IIS 6 multiple ssl bindings on the same site for wildcard certificate

0
votes

I've got a bit of a problem with multiple bindings for a wildcard certificate in IIS6. I want to be able to bind www.mydomain.org.uk and mydomain.org.uk to a single site.

I can at present have either one or the other.

I use this command:

C:\Inetpub\AdminScripts>cscript.exe adsutil.vbs set /w3svc/1/SecureBindings ":443:www.mydomain.org.uk"

but if I run it again to add:

C:\Inetpub\AdminScripts>cscript.exe adsutil.vbs set /w3svc/1/SecureBindings ":443:mydomain.org.uk"

Then it overwrites the original host header binding.

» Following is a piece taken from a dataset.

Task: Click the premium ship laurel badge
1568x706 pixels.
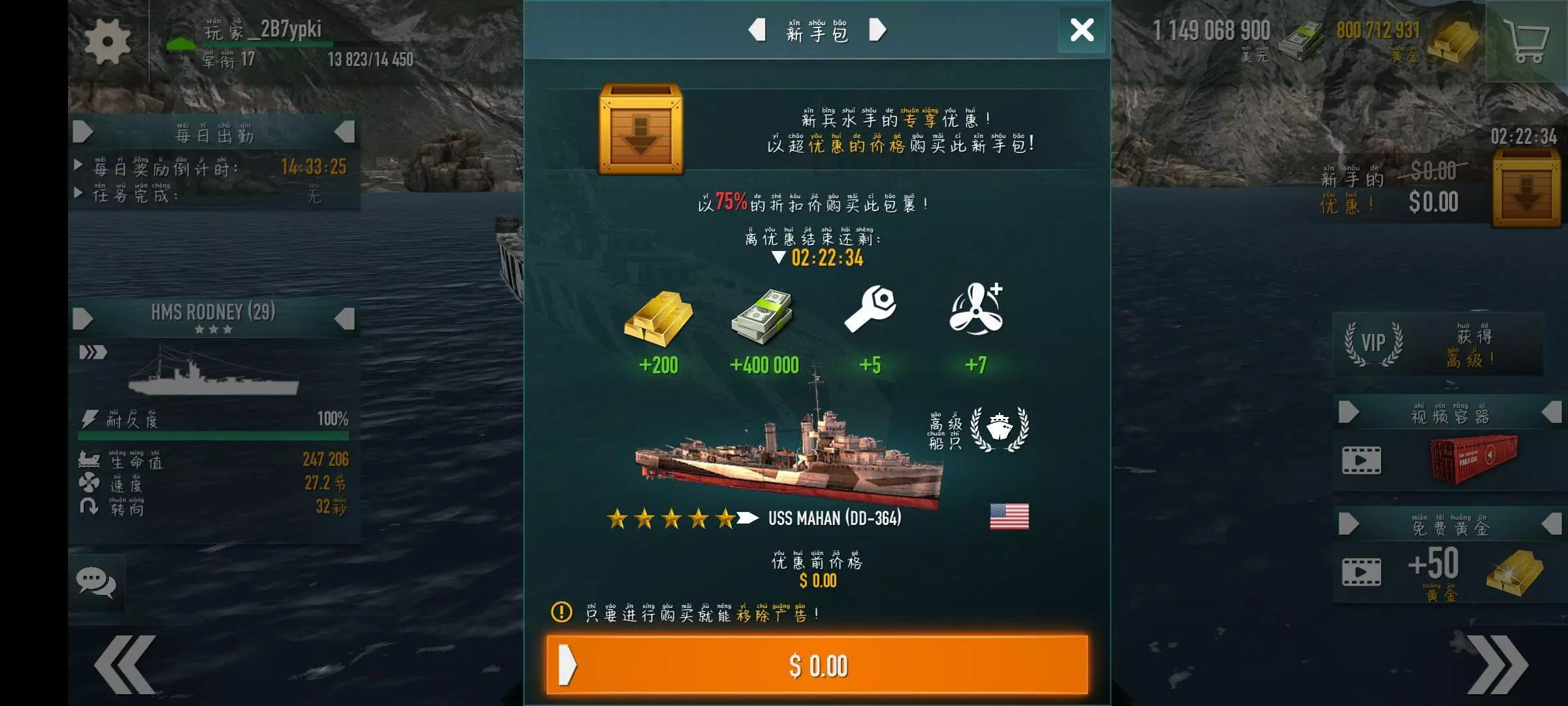Action: pos(1000,429)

I've got two host headers in IIS itself.

Previously I had a domain certificate on this server which worked fine but the wildcard one is not working.

I tried C:\Inetpub\AdminScripts>cscript.exe adsutil.vbs set /w3svc/1/SecureBindings ":443:mydomain.org.uk,www.mydomain.org.uk"

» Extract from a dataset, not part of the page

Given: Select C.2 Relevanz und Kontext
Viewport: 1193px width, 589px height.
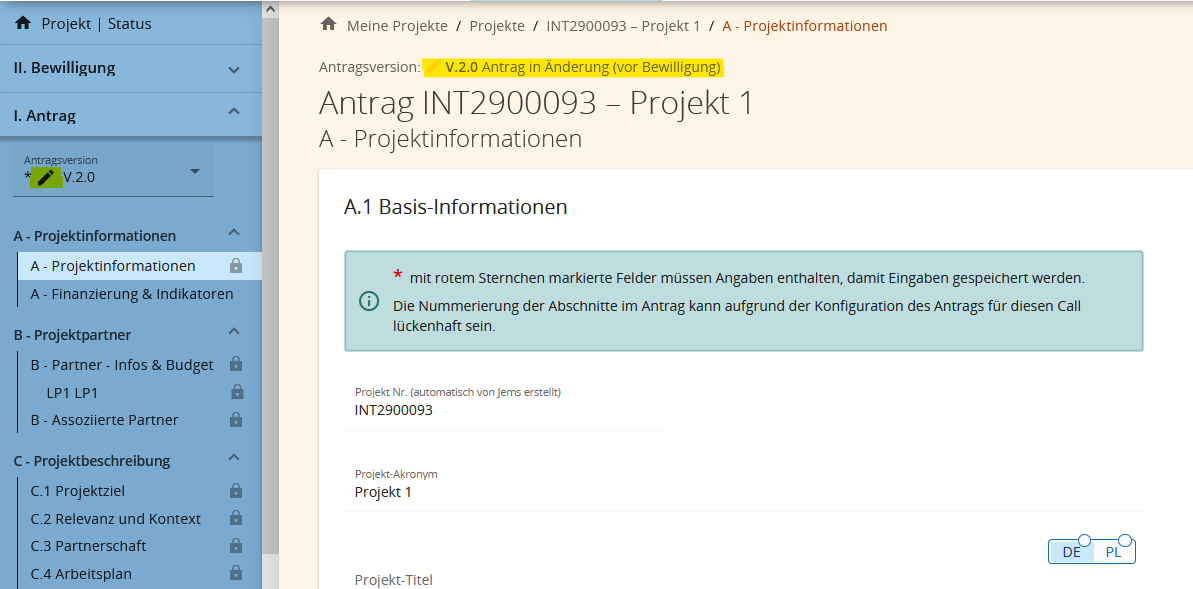Looking at the screenshot, I should click(115, 519).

this doesn't work. I'm looking at the vb script in adsutil but I can't really remember vb script as I've not used it for a very long time

2
iisssl

2 Answers

1
votes

SSL binds ports and IP addresses in IIS6. It has nothing to do with domain names. If you want to bind a wildcard SSL cert pass the command without a domain:

adsutil.vbs set /w3svc/1/SecureBindings ":443:"

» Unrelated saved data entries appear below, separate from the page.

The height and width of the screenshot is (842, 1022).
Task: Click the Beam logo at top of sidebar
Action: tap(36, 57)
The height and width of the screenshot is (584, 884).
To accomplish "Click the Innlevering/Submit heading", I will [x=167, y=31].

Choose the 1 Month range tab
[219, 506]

This will attach to any IP on the server with port 443 available. If you want a specific IP you pass the IP:

adsutil.vbs set /w3svc/1/SecureBindings "127.0.0.1:443:"
0
votes

I know this is a very old question, but since it doesn't yet have an accepted answer I figured I would post this in case it helps someone else down the road that may still be working with IIS 6. I could not find any documentation on how to set multiple values for properties of type LIST using adsutil.vbs, but some trial and error led me to the solution.

To configure multiple SSL bindings using different host headers on the same site, IP and port that will both use a wildcard cert, assuming you've already added the cert to the site, you can use adsutil.vbs like so:

cscript adsutil.vbs set /w3svc/[site ID]/SecureBindings ":443:host-header.domain.com" ":443:host-header-2.domain.com"

This will configure two separate host headers to each bind to all IPs on the box on port 443, so that the site being configured will serve HTTPS requests for either host header. The wildcard certificate assigned to the site will be used for both. The key is to have each binding space-separated.

We can verify the results from the CLI using:

cscript adsutil.vbs get /w3svc/[site ID]/SecureBindings

This output should indicate that the SecureBindings property now contains two items.

To bind to a specific IP instead, just prefix the IP in front of the first colon in each quoted string value in your adsutil.vbs set command.